SUPPLIED TEXT
▼

Five Great Web Sites for Teachers
This summer, spend some of your free time exploring Web sites relating to your content area. For each day this week, we feature a different content-area Web site that truly stands out from the crowd.
This Week's Tips
Inspire Math Students with The Proof (Monday)
Visit "The Proof" Web site to spark your students' interest in mathematics. On this PBS/Nova Web site, students will learn about mathematician Andrew Wiles' seven-year effort to solve the world's greatest mathematical problem: Fermat's Last Theorem. Wiles' quest puts a human face on math's greatest enigma, as does a section called Math's Hidden Woman. Here you can read about the 18th-century mathematician Sophie Germain, a woman similarly obsessed with the theorem. For geometry students, the site offers a simple explanation of how the Pythagorean theorem works and provides several interactive activities to challenge students to work with the theorem. URL:
http://www.pbs.org/wgbh/nova/proof/
Bugscope Gives Online Access to Electron Microscopes (Tuesday)
Visit the Bugscope Web site to see how your class can remotely operate a scanning electron microscope. Students can image insects at high magnification in real time from classroom computers. This highly unique project is made possible by the Beckman Institute for Advanced Science and Technology at the University of Illinois. The Bugscope project has been designed for K-12 students and is available free of charge. URL:
http://bugscope.beckman.uiuc.edu/ History Matters (Wednesday)

▲

PROVIDED INFORMATION
▼

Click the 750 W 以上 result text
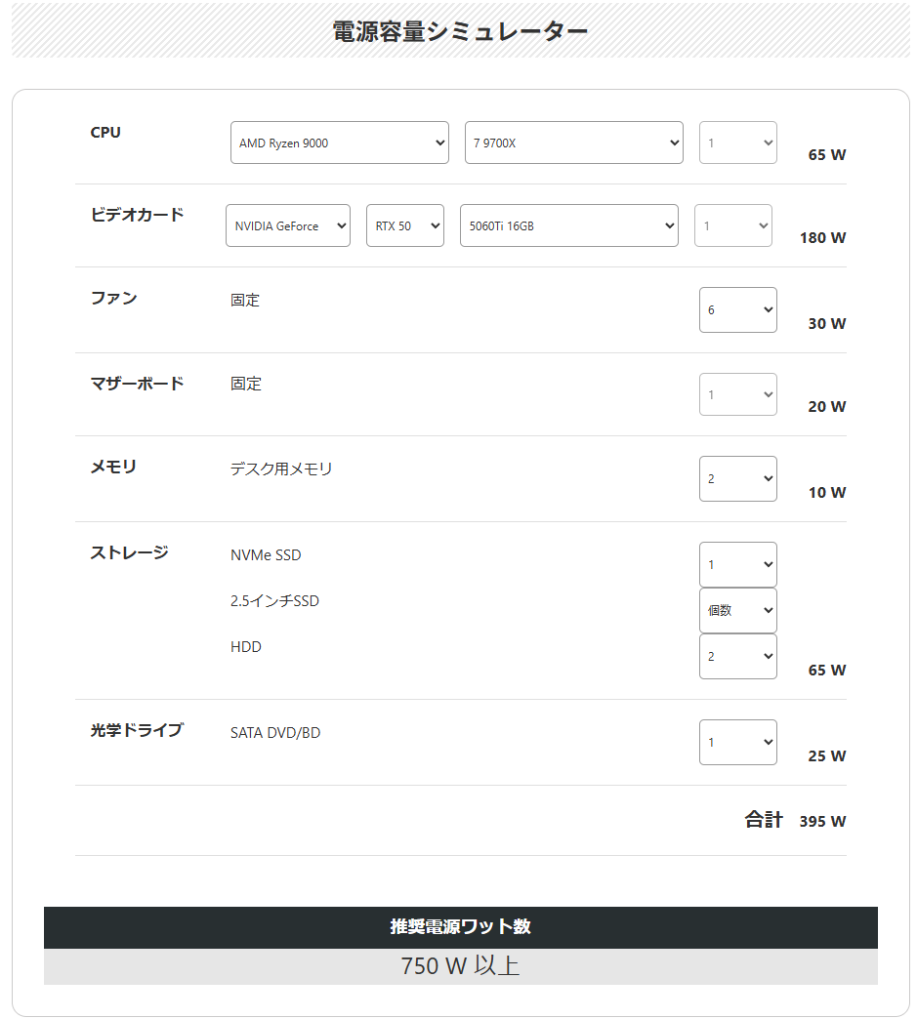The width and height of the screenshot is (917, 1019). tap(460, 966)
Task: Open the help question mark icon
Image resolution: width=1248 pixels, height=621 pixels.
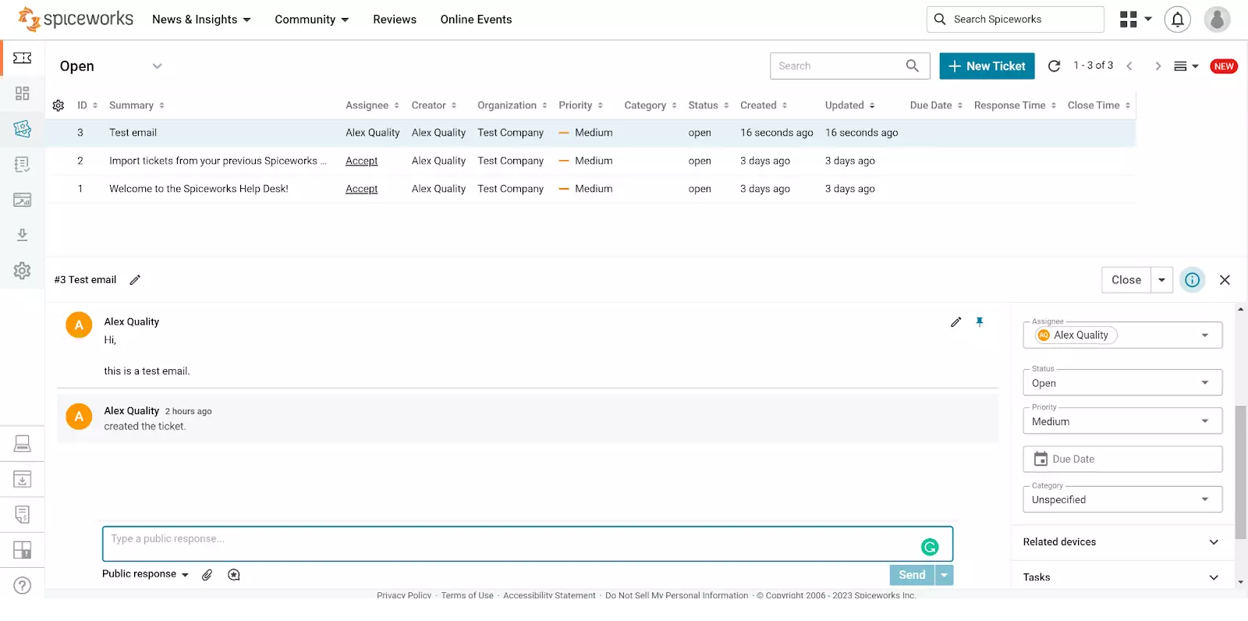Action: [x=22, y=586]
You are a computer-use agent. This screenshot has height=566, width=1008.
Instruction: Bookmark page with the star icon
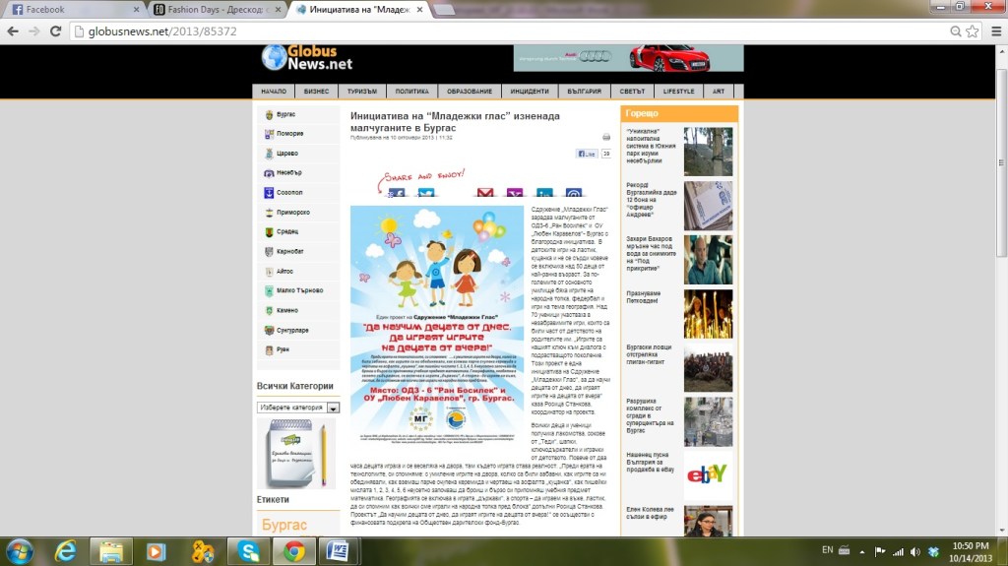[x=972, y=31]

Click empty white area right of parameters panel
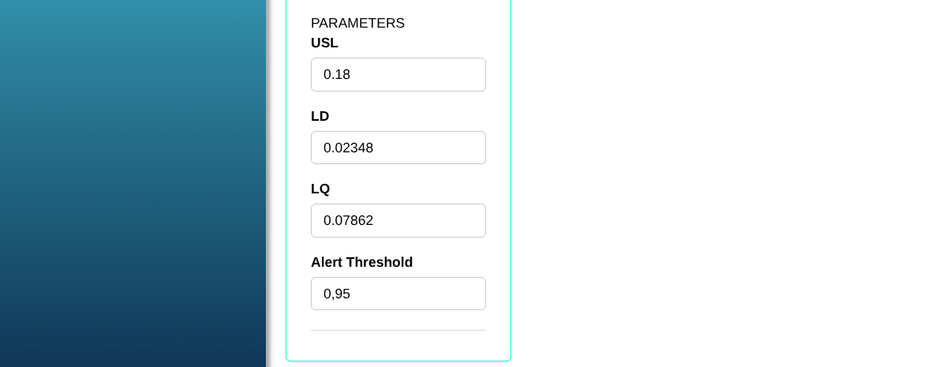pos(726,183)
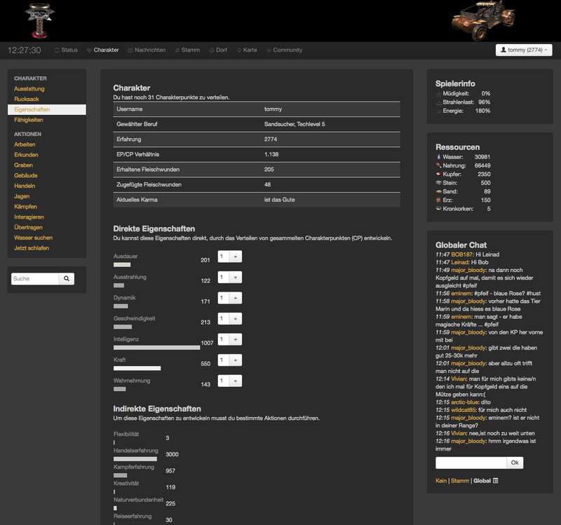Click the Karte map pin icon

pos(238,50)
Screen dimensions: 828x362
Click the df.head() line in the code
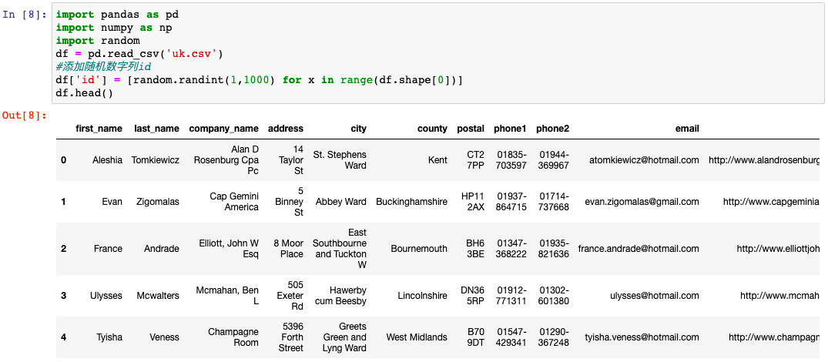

▲

TASKS AND EXERCISES
[a] Quote the part of the teacher web sites article that opens with the words containing "Five Great Web" and closes with "The Proof (Monday)".
[b] Print the part of the records that opens with the line containing "Click empty white" and closes at the end of the records, leaving out the pictures.
The article and the records are independent of each other.

SOLUTIONS PER TASK
[a]
Five Great Web Sites for Teachers
This summer, spend some of your free time exploring Web sites relating to your content area. For each day this week, we feature a different content-area Web site that truly stands out from the crowd.
This Week's Tips
Inspire Math Students with The Proof (Monday)

[b]
Click empty white area right of parameters panel
pos(726,183)
Click the Karte map pin icon

pos(238,50)
Screen dimensions: 828x362
Click the df.head() line in the code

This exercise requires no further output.